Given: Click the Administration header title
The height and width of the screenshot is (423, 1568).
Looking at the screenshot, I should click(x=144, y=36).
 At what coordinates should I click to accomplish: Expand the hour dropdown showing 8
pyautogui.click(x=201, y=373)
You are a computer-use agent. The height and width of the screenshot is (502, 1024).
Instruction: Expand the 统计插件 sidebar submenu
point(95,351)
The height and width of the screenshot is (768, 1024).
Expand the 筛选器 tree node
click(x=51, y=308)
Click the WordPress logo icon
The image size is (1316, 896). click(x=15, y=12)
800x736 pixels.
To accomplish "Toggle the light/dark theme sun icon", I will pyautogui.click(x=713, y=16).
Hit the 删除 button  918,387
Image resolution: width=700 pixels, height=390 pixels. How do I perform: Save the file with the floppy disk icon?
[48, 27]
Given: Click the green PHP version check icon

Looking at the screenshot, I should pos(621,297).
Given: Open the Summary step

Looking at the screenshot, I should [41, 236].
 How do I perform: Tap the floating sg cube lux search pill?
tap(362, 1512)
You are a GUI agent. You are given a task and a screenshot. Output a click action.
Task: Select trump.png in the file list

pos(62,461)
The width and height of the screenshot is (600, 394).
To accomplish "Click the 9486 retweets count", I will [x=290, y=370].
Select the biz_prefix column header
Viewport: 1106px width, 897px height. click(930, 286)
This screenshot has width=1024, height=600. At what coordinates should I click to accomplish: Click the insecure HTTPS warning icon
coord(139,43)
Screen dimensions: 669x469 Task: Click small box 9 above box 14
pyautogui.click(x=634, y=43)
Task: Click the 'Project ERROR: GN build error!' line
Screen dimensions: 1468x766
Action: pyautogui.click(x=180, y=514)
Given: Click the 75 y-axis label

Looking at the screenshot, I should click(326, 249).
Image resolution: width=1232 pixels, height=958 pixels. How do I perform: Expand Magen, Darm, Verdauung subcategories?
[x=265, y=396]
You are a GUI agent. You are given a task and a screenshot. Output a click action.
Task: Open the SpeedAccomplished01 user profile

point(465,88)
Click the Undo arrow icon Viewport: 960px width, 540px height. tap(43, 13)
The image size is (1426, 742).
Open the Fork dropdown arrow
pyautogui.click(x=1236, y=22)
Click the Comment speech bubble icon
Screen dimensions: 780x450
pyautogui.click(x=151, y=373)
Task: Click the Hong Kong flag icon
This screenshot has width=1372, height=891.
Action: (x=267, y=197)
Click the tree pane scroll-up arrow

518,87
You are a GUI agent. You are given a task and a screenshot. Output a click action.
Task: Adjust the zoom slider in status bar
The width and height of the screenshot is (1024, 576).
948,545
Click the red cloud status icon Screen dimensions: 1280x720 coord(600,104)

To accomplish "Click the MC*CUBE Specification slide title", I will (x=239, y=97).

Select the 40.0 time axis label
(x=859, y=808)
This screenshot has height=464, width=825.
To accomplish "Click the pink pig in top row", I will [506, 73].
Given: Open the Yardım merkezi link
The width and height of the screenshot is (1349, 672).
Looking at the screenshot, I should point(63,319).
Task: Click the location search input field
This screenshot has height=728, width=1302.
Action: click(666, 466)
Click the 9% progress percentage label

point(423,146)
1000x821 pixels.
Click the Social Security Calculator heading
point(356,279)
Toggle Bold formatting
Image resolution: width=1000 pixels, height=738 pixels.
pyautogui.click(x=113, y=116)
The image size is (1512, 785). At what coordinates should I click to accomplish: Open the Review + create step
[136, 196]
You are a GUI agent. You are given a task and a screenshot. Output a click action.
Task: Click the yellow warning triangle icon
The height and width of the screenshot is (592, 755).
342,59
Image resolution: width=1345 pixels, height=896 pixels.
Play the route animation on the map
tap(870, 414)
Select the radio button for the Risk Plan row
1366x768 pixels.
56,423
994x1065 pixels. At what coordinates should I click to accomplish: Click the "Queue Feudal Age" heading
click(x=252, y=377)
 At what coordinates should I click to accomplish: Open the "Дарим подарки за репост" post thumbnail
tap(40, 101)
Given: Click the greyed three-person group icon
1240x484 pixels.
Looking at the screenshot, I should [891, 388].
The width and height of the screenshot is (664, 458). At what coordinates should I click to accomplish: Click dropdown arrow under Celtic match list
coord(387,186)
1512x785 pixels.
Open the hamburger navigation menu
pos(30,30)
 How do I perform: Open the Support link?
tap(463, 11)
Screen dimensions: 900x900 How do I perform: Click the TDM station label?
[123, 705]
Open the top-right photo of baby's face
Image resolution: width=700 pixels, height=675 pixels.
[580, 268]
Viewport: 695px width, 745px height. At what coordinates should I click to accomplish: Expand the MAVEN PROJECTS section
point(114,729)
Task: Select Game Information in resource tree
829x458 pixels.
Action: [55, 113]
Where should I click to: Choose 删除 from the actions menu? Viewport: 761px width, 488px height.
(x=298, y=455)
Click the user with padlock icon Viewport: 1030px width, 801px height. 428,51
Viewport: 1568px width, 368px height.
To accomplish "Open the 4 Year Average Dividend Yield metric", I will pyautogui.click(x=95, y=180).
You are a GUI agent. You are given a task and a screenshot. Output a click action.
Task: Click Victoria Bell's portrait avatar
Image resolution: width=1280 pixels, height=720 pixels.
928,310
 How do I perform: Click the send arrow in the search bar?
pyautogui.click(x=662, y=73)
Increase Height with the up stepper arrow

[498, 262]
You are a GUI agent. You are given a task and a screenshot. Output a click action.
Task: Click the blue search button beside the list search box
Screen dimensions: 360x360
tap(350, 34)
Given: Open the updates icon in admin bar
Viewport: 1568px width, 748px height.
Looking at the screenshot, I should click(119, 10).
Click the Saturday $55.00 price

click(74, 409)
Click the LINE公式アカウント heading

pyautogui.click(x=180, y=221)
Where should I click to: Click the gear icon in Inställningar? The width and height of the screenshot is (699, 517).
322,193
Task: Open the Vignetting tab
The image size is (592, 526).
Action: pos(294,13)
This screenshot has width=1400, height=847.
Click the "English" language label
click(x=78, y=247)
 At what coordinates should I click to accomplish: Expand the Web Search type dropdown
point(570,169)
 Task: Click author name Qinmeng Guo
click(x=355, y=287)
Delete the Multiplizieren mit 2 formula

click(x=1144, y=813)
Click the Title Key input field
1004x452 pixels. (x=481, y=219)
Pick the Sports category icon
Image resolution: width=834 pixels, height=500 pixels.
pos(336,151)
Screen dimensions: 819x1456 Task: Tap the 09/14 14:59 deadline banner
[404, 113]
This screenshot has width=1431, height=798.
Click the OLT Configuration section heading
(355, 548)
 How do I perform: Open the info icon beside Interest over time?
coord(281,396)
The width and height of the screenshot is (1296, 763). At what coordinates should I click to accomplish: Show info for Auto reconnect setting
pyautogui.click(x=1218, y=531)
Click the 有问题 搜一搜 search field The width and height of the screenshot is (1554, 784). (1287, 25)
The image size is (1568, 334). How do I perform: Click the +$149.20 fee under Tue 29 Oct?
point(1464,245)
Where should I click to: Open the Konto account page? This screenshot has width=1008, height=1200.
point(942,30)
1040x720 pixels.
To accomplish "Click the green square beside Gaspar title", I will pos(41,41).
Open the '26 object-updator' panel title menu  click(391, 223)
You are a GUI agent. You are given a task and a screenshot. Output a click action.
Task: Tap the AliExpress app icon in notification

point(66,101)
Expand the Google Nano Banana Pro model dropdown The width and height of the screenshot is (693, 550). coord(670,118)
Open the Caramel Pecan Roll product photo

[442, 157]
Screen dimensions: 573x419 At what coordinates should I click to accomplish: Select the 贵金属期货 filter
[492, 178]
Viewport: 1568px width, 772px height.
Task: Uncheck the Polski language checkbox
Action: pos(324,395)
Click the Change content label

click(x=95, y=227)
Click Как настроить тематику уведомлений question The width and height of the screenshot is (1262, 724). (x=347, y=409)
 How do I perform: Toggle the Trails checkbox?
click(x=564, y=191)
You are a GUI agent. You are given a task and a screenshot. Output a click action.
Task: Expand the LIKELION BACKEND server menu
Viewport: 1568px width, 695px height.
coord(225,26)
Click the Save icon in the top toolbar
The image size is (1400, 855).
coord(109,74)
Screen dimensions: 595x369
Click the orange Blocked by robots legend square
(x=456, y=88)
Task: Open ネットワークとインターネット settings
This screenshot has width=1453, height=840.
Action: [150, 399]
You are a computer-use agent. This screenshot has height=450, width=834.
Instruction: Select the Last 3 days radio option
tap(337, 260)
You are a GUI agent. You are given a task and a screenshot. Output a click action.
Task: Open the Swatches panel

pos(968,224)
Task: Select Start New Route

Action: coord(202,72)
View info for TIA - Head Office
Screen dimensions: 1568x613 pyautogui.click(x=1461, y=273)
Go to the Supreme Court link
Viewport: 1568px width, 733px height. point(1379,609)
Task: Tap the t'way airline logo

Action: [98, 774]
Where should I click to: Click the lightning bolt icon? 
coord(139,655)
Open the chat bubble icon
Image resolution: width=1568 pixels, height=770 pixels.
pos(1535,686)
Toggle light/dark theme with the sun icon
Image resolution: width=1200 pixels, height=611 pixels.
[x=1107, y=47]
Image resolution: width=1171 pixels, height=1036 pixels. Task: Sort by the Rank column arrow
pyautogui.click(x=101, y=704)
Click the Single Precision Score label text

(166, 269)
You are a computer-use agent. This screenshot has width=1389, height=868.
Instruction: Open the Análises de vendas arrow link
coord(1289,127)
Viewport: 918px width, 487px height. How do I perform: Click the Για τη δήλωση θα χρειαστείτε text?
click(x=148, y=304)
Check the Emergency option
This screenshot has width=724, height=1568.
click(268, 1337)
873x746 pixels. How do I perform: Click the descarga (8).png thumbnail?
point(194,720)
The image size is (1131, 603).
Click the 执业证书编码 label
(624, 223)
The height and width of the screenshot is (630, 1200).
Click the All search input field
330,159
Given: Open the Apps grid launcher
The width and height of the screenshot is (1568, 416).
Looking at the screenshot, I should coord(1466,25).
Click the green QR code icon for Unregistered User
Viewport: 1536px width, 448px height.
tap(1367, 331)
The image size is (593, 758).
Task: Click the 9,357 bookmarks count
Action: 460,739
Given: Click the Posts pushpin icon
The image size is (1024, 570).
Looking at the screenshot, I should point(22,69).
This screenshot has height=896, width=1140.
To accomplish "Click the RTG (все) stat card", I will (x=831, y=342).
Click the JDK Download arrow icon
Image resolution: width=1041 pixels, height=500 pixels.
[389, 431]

____________________

» **Exercise**
Return each line of the listing that holds the word "computer".

» **Response to this exercise**
You are a computer-use agent. The height and width of the screenshot is (502, 1024).
You are a computer-use agent. This screenshot has height=450, width=834.
You are a computer-use agent. This screenshot has width=1389, height=868.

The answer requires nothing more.